Das Wort benutzt man häufig im Zusammenhang mit Waren, die man boykottiert. Was ist damit gemeint?
Nehmen wir an, eine Firma verkauft Kleidung, die von Kindern in einem armen Land hergestellt wurde. Die Kunden der Firma erfahren davon, sie beschließen, Kleidung von dieser Firma nicht zu kaufen, weil sie
Kinderarbeit verabscheuen. Die Kunden boykottieren die Firma. Die Gründe für einen Boykott können sehr unterschiedlich sein. Zwei Beispiele: es könnte zu einem Boykott kommen, wenn die Waren einer Firma zu teuer sind oder wenn die Firma ihre Mitarbeiter nicht gut behandelt.
Manchmal boykottieren
Staaten internationale Sportveranstaltungen, schicken also keine Sportler zu den Wettkämpfen.
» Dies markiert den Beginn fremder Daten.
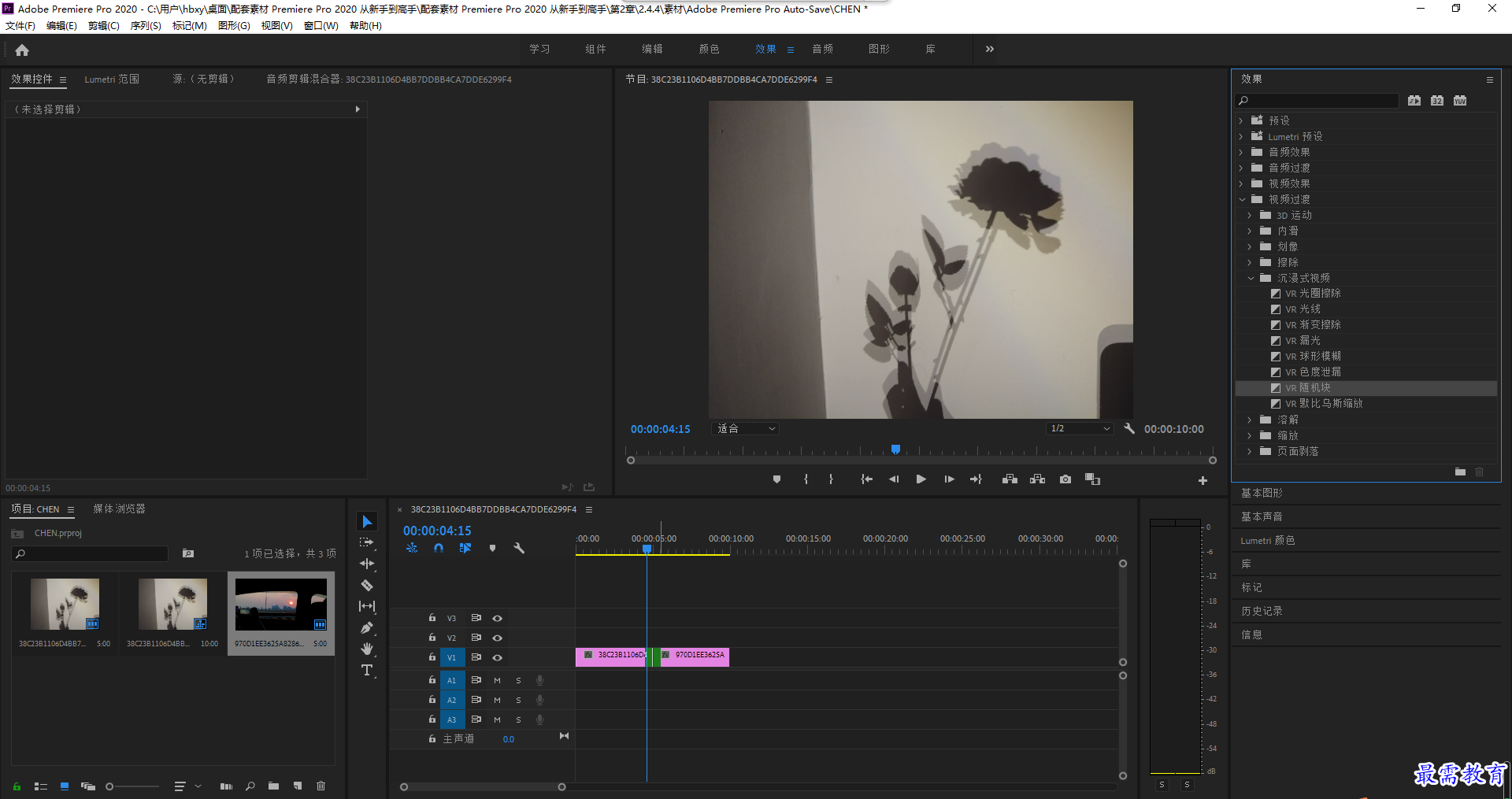
Task: Click the Export Frame camera icon
Action: (1065, 479)
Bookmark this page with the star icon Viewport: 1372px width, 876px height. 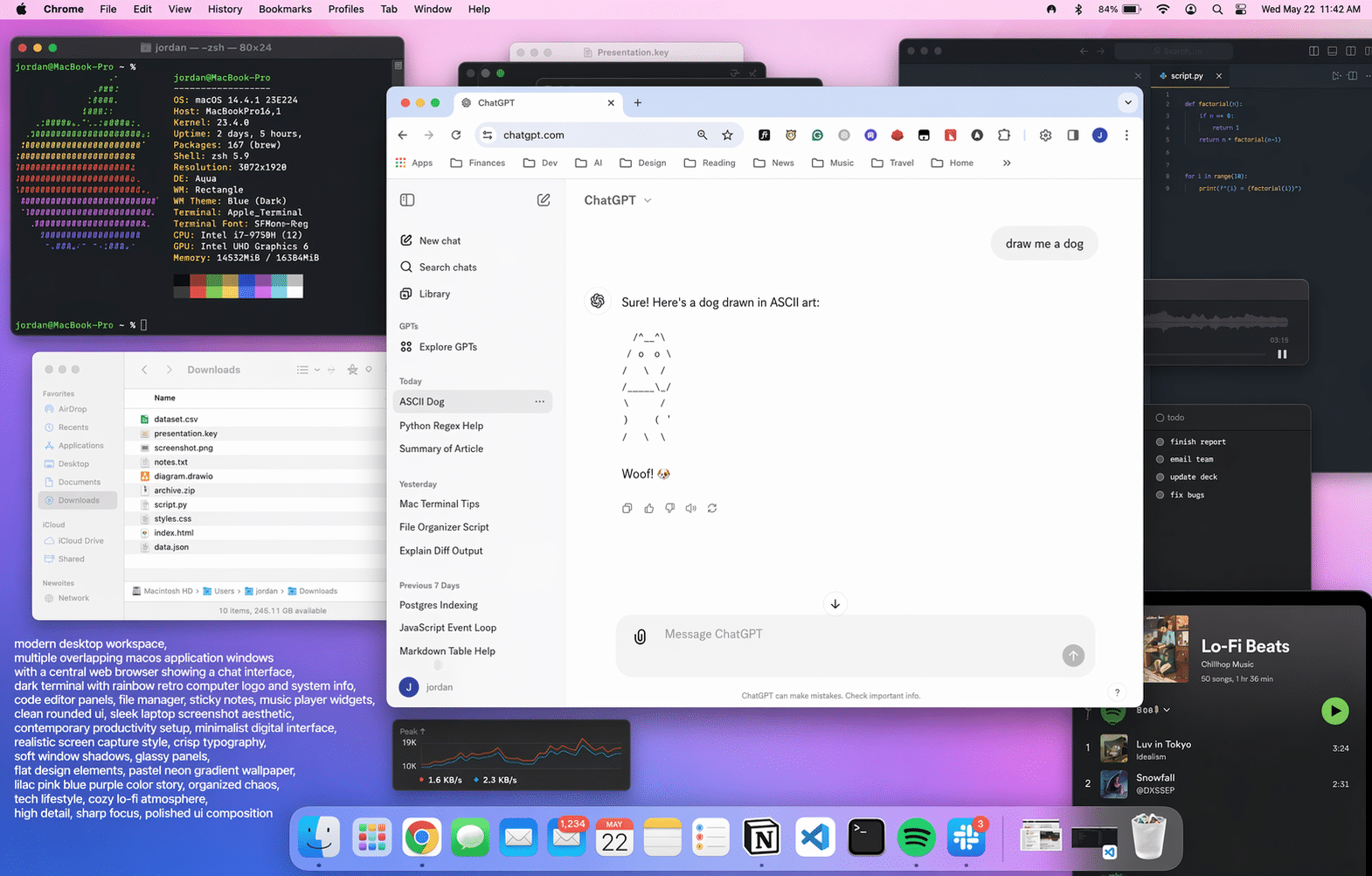pyautogui.click(x=727, y=135)
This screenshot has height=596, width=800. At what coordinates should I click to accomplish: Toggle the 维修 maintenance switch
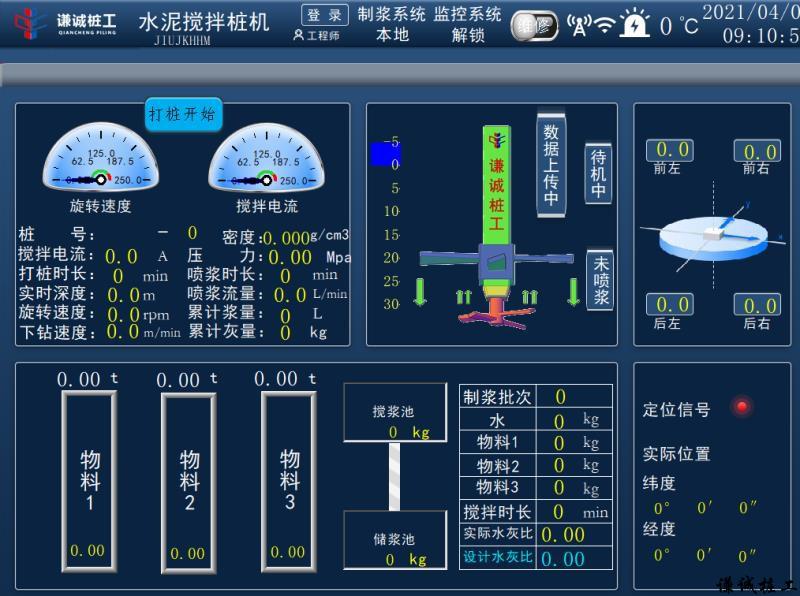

Sie wollen damit dann zum Ausdruck bringen, dass sie
politische Missstände verurteilen. So schickten
Deutschland und andere Staaten im Jahre 1980 keine Mannschaft zu den Olympischen Spielen in
Moskau. Sie boykottierten die Spiele, um so den Einmarsch von Truppen der damaligen
Sowjetunion in Afghanistan anzuprangern.
Der Begriff „Boykott“ geht zurück auf Charles Boycott , der im 19. Jahrhundert in
Irland lebte. Er war Gutsverwalter und behandelte seine Leute sehr schlecht. Deshalb wollte weder jemand für ihn arbeiten, noch von ihm etwas kaufen oder ihm etwas verkaufen. Als englische
Zeitungen über diesen Charles Boycott berichteten, bürgerte sich der Begriff ein.